Word and item position data:

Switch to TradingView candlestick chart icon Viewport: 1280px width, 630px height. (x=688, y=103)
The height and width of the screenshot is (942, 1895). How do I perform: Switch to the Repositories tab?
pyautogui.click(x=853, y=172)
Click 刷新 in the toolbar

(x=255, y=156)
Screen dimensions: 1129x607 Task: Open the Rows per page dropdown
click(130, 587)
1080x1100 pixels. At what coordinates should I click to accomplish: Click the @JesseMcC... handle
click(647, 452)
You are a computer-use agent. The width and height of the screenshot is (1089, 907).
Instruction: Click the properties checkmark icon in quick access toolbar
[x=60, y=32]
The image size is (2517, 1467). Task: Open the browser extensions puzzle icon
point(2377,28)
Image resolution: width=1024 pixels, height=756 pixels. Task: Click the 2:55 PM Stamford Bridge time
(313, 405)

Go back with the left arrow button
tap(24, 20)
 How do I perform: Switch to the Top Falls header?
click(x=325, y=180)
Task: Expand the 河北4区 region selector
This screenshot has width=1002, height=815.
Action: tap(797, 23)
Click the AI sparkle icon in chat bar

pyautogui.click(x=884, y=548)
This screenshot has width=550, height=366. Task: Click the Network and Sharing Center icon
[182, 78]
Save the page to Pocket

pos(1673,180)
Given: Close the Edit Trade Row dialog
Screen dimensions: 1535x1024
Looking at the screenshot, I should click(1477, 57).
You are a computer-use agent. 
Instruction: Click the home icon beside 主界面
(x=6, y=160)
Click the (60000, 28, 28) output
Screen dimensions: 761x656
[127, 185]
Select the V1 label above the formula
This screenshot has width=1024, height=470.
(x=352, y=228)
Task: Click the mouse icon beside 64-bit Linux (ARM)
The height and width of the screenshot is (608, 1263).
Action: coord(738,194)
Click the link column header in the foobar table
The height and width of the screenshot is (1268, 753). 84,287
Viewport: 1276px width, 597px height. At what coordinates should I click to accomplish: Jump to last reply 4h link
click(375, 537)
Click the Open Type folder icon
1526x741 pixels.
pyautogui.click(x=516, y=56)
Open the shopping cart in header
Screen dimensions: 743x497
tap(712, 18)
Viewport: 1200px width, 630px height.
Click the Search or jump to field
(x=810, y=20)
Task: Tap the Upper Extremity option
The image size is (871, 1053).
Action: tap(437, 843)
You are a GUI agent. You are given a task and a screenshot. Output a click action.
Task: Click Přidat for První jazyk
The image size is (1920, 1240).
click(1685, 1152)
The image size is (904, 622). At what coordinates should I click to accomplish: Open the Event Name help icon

WHAT THE EXERCISE ASKS: Gather and copy every row above that contains the string "agent". Letter case matters.

FULL SOLUTION:
You are a computer-use agent. The width and height of the screenshot is (1089, 907).
You are a computer-use agent. 
You are a GUI agent. You are given a task and a screenshot. Output a click action.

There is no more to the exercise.